The Rocket take bribe, and eats it

Published by adviser, Author: Jonathan Janasik - Commentary, Date: February 13, 2014

I’ve always found it extremely off-putting when someone I don’t know is nice to me. I know that sounds like it’s just a personal character flaw, but I think it’s wrong to cast all of the blame onto myself. After all, one of the earliest stories I was ever told was about two hooligans that are offered the opportunity to eat a house made of candy. In a completely uncalled-for turn of events, it turns out that the edible house was actually a trap designed to make the children fat and plump to be cooked and eaten by some witch.

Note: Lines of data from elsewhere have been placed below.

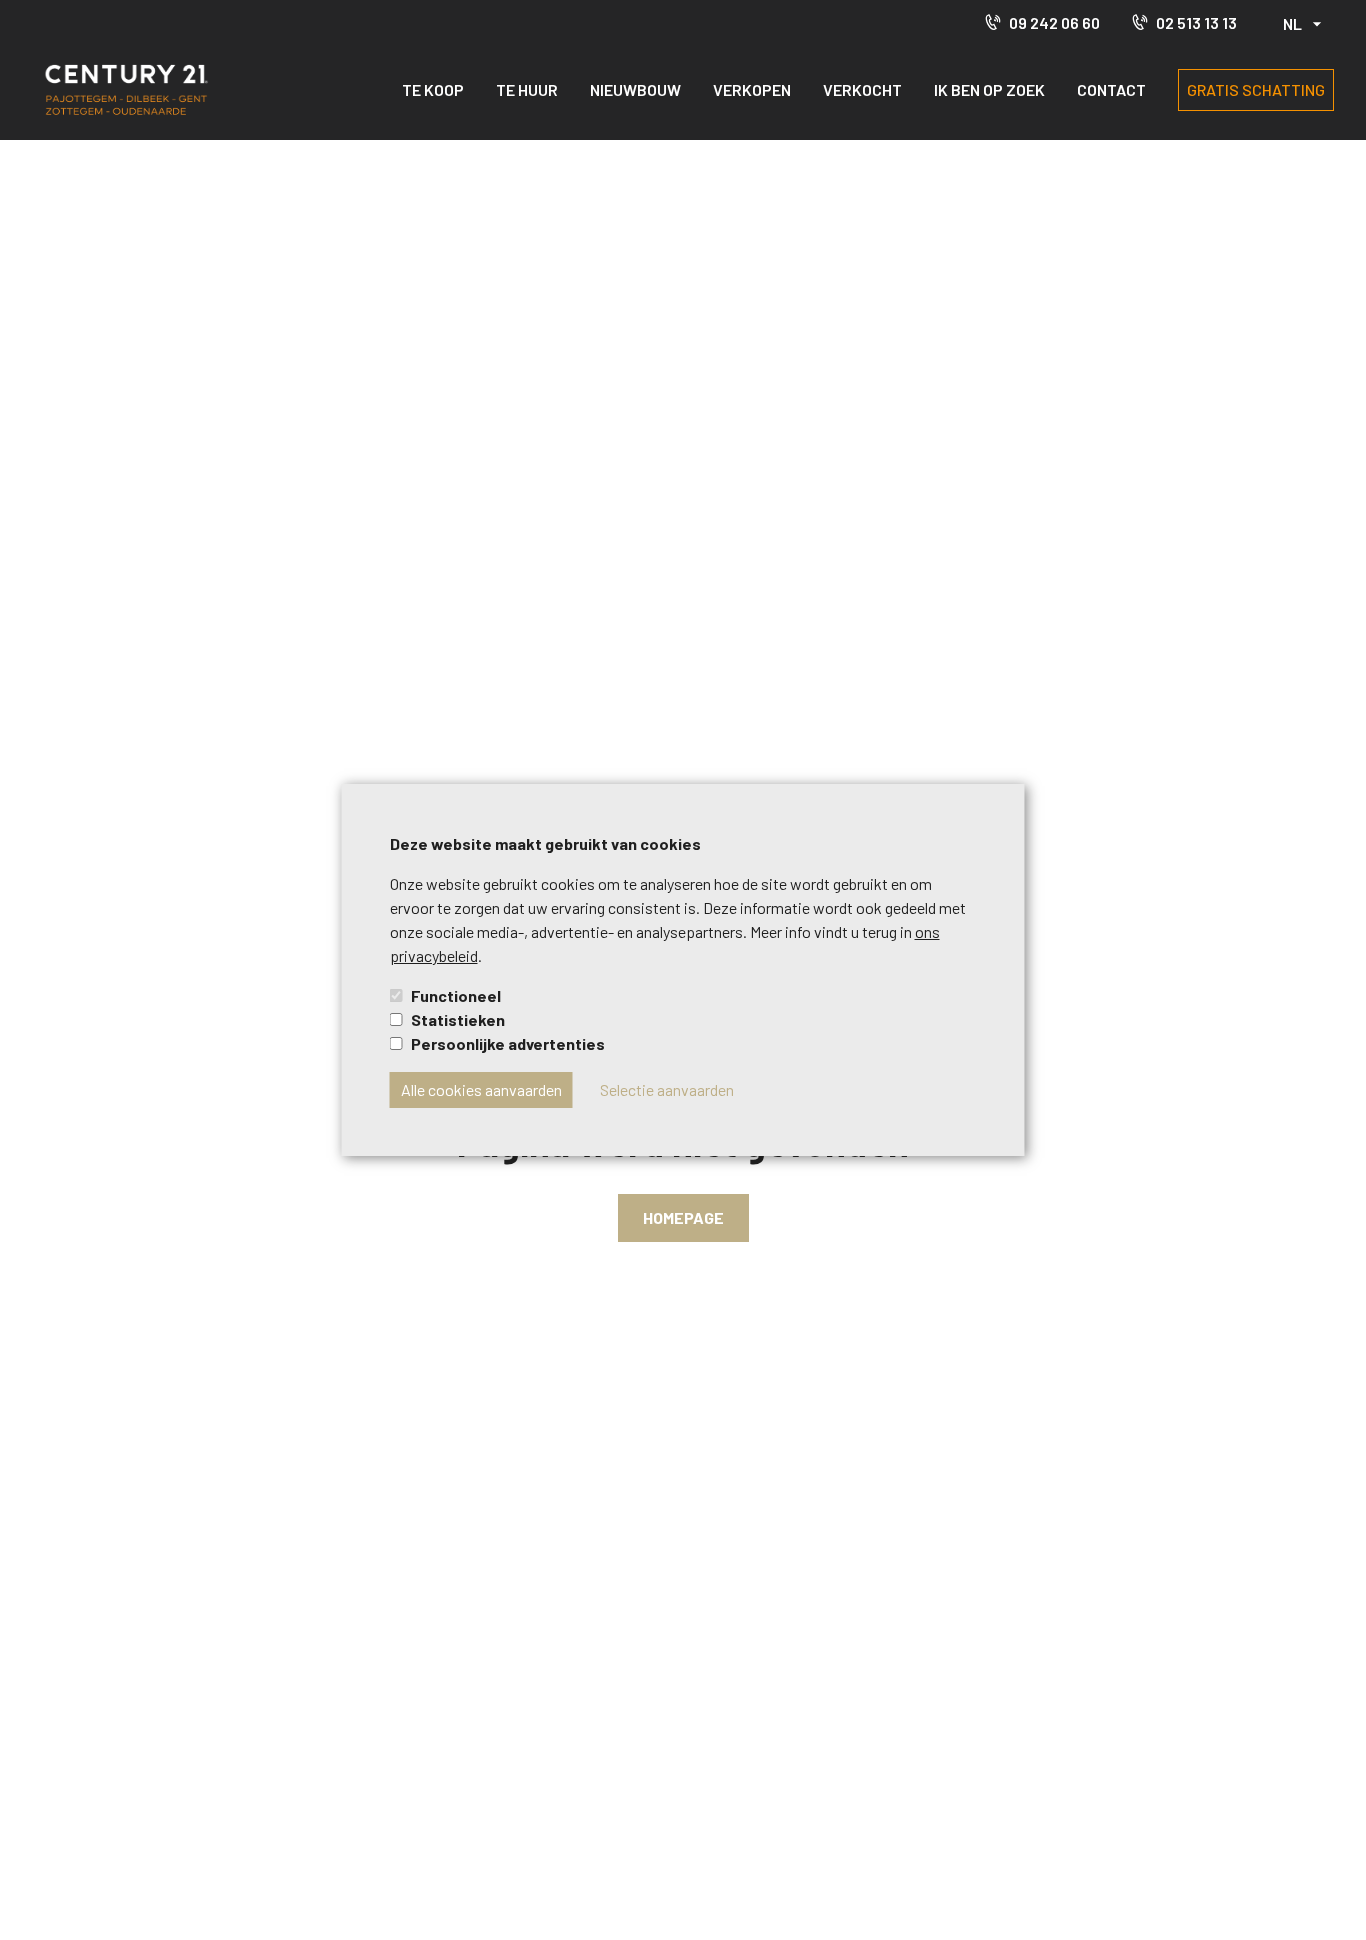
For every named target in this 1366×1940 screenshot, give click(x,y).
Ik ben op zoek (989, 89)
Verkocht (862, 89)
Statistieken (458, 1019)
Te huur (527, 89)
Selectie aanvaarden (667, 1089)
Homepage (683, 1217)
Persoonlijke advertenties (508, 1043)
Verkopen (752, 89)
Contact (1111, 89)
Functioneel (456, 995)
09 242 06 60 (1054, 22)
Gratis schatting (1256, 89)
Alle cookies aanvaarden (481, 1089)
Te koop (433, 89)
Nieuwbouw (635, 89)
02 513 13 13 (1196, 22)
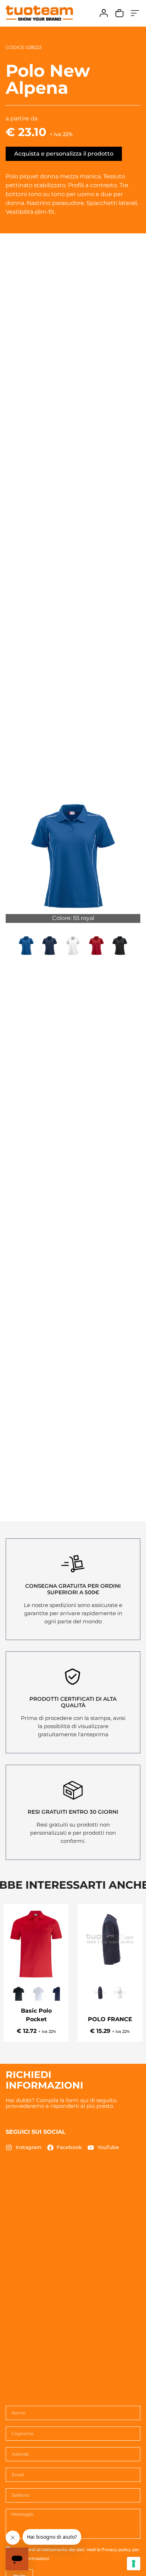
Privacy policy (116, 2549)
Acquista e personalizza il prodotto (63, 153)
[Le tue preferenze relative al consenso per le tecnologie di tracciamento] (133, 2563)
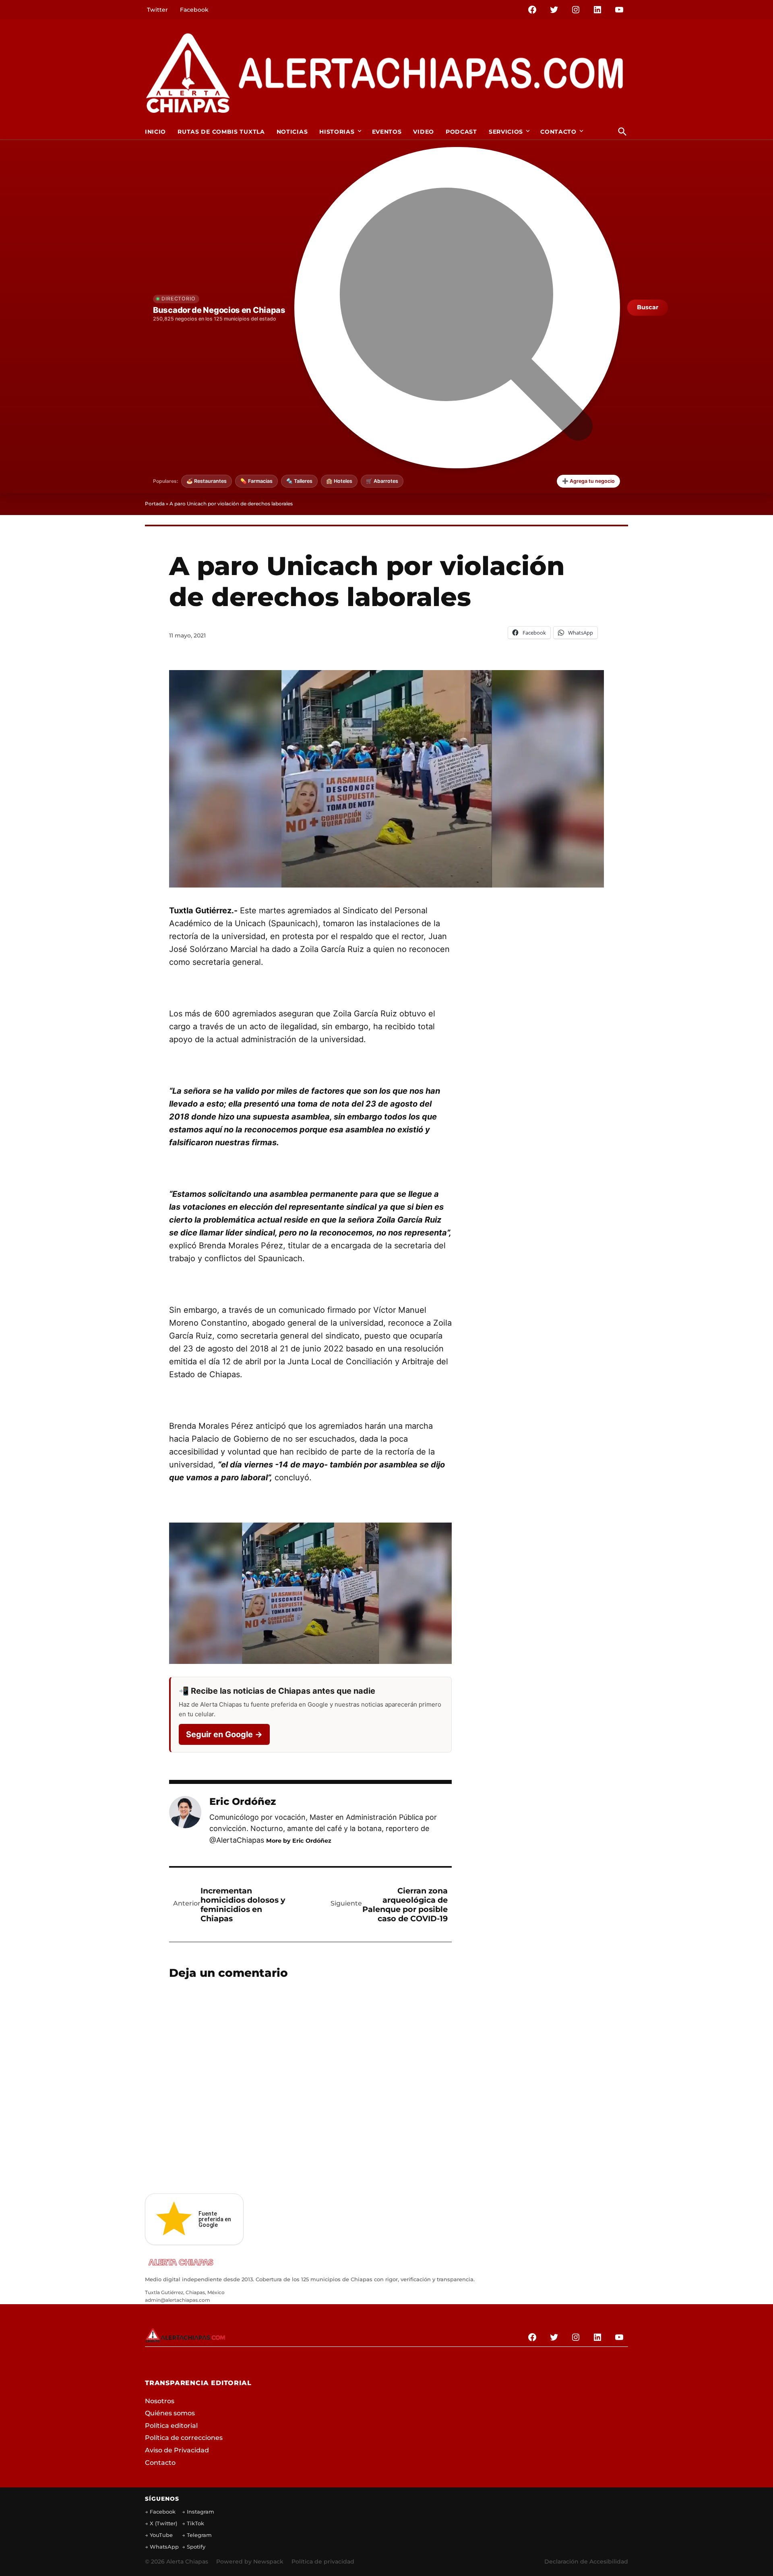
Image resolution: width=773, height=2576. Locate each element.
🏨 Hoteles (339, 481)
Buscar (647, 307)
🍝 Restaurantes (206, 481)
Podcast (461, 131)
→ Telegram (197, 2535)
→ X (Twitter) (161, 2523)
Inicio (155, 131)
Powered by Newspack (249, 2561)
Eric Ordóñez (242, 1801)
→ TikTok (193, 2523)
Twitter (157, 9)
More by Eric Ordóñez (298, 1840)
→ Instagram (198, 2511)
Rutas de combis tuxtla (221, 131)
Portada (155, 504)
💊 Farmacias (256, 481)
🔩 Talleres (299, 481)
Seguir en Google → (224, 1734)
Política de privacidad (322, 2561)
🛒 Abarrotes (382, 481)
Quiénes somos (170, 2413)
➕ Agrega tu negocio (588, 481)
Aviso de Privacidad (177, 2450)
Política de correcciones (184, 2438)
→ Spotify (193, 2546)
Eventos (387, 131)
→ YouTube (159, 2535)
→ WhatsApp (162, 2546)
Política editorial (171, 2425)
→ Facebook (160, 2511)
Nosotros (159, 2401)
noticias (292, 131)
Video (423, 131)
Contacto (558, 131)
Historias (336, 131)
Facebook (194, 9)
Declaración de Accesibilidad (586, 2561)
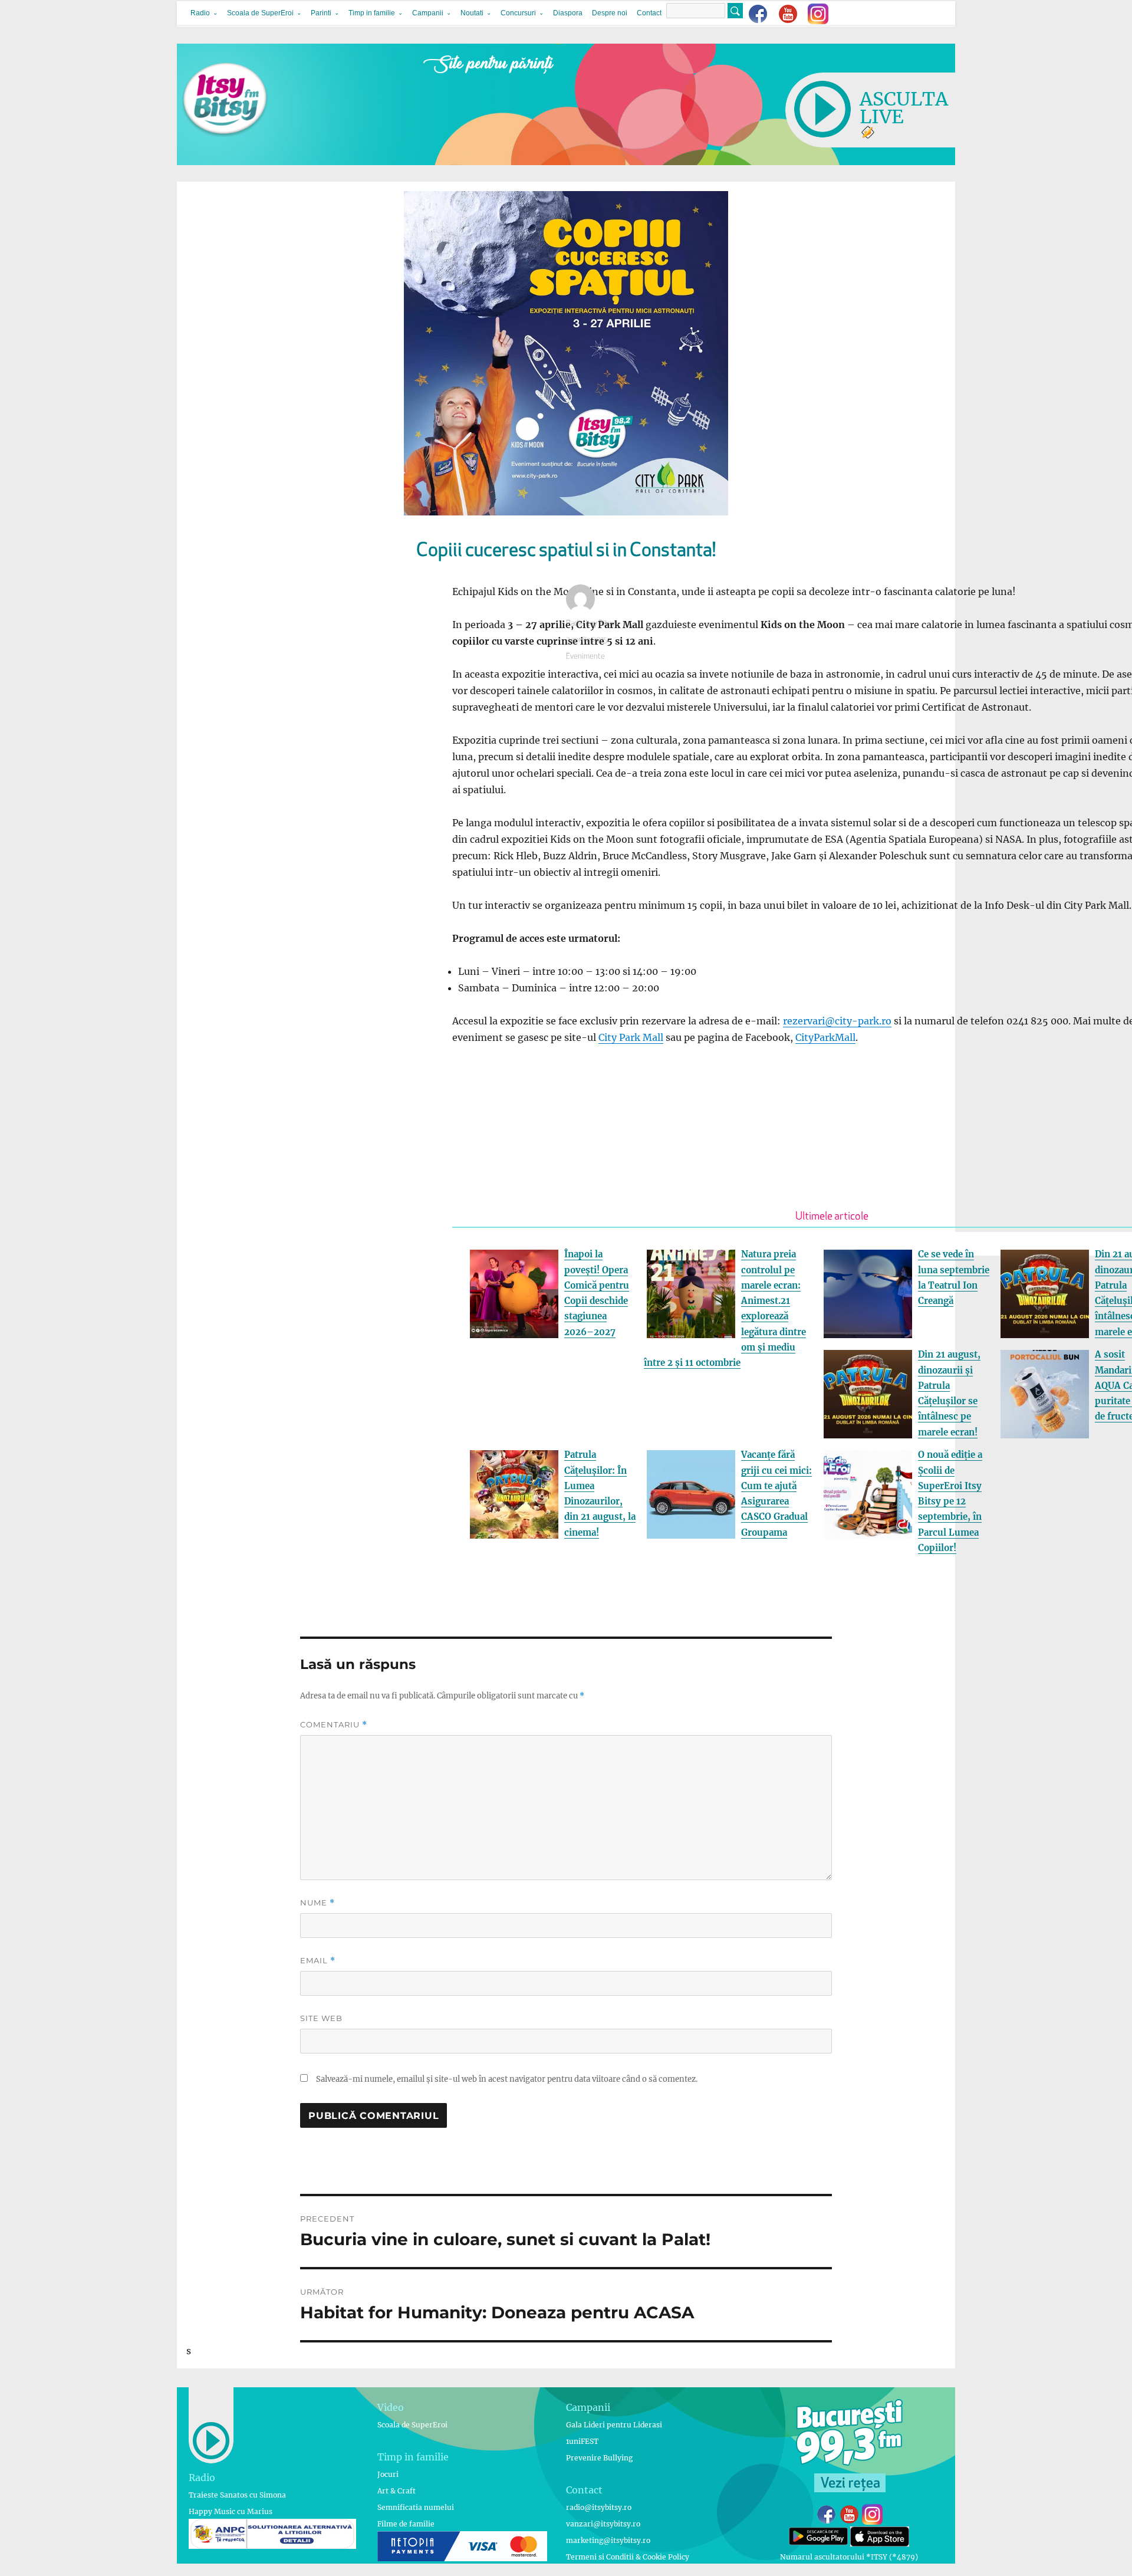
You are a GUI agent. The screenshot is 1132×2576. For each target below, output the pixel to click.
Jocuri (388, 2474)
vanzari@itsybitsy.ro (603, 2523)
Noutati (471, 13)
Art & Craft (396, 2490)
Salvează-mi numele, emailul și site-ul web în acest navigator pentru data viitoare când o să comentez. (506, 2079)
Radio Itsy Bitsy (590, 623)
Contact (649, 13)
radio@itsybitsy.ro (598, 2507)
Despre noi (609, 13)
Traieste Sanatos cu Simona (237, 2494)
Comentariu (333, 1725)
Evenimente (585, 657)
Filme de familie (406, 2523)
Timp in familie (371, 13)
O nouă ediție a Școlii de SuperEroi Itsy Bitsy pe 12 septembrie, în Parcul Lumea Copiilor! (950, 1501)
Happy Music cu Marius (230, 2511)
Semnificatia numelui (415, 2507)
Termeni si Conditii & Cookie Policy (627, 2556)
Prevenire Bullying (599, 2457)
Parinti (321, 13)
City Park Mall (630, 1037)
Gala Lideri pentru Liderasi (614, 2424)
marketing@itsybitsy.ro (608, 2540)
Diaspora (568, 13)
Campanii (427, 13)
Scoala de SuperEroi (260, 13)
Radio (200, 13)
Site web (321, 2018)
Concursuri (518, 13)
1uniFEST (582, 2441)
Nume (317, 1903)
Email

This story stuck with me as a child, frankly just because it was terrifying and featured attempted cannibalism. Mostly because cannibalism is a something that was seldom a driving plot point in other children’s books like Arthur or Clifford the Big Red Dog. As I grew up, the story took a new meaning to me. The two children, quite frankly, were beyond stupid because they never stopped to think about the situation. They didn’t question why someone would be living in a house made of candy. Otherwise a warning flag would have gone off that whoever was living there must be crazy. Second, they didn’t question why somebody would actually be okay with them literally eating her house. Which is another sure sign that something is absurdly wrong. But children are stupid, and if you trust people because they give you things, you’ll be eaten alive both metaphorically and maybe literally. Moral of the story: don’t trust anyone. This story came to mind two weeks ago when an apartment complex sent The Rocket four boxes of pizza, a liter of Dr. Pepper, and a liter of Mountain Dew. Who sends pizza out of the kindness of their hearts? Witches, if the fairy tales are to be believed. Realistically, this was most likely an attempt at making a bribe because this was the same week that this apartment complex was bidding against a rival complex over advertising space. It’s hard to believe that the two events were not related.  In order to keep my journalistic integrity and out of general fear of being poisoned from taking food from strangers, I refused to eat any pizza. As the News Editor of The Rocket I have an obligation to tell the truth even if it makes my own workplace look bad. With that in mind, I’ll admit that my colleagues ate the pizza. They ate all of it. It should be noted that we did not give the advertisement the special placement that the people who sent the pizzas wanted. I’m not exactly sure if that makes us look better or worse. The very same apartment complex also held a PR-friendly event Monday where they presented a giant check to the CSIL in order to ensure that we can pay for more A-list MTV celebrities on campus. While it is a nice gesture, I personally think that $5,000 is pretty much the minimum denomination that can be given on giant check without it being a joke. Especially considering giant checks are usually reserved for millions of dollars in prize money given on the Price is Right.

We all know that nobody would spend $5,000, four pizzas, a liter of Dr. Pepper, and another liter of Mountain Dew just to be nice. They obviously want good publicity in return, and even though I’m teasing them for it, I actually think it’s a good idea. Or at very least, it’s a better idea than spending money to run attack advertisements against other companies in order to gain awareness, as if they believe students are actually emotionally invested in argument about which apartment complex is the best.  I admit that I’m not an expert on advertising but I personally believe that the old saying is true. “Pizzas speak louder than words.”  Although if I was in charge of advertising in a college town, I’d recommend sponsoring an Octoberfest event. It’s a scientific fact that people are happier to make important decisions after a few drinks.